4. Wildcards in Manifest file

5. Mapping Development

1. Introduction

The process of loading data from multiple source files of same file structure and properties through a single mapping into a single target in a single session run is called Indirect file loading.

We have discussed in detail regarding the difference between Direct and Indirect loading, guidelines to perform indirect loading of flat files present in Linux and Windows machines through IICS in the below article.

Article: Indirect File Loading in Informatica Cloud (IICS)

In this article, let us discuss how to perform the Indirect loading of files from AWS S3 bucket using Informatica Cloud (IICS).

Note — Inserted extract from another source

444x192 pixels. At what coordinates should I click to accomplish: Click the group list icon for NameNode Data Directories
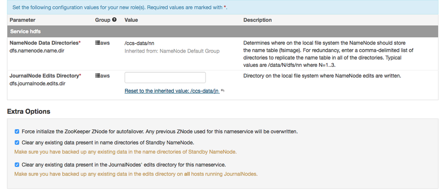click(x=97, y=43)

2. Requirements for Indirect loading of AWS S3 files

The below requirements should be met to read multiple files from the same AWS S3 bucket and write to single target from Informatica Cloud (IICS)

All files must share same file structure and properties.
Every file and its path must be local to the AWS S3 bucket mentioned in the Source Connection.
A .manifest file should be created that contains the list of all source file names with the respective absolute path or directory path.
The manifest file should be available under same S3 bucket where the source files are placed.

Let us discuss in detail about the manifest file.

3. Manifest File

Instead of passing the actual source files as source, we pass .manifest file as source which holds the information of all source filenames along with the directory path. Hence this load type is referred as Indirect loading.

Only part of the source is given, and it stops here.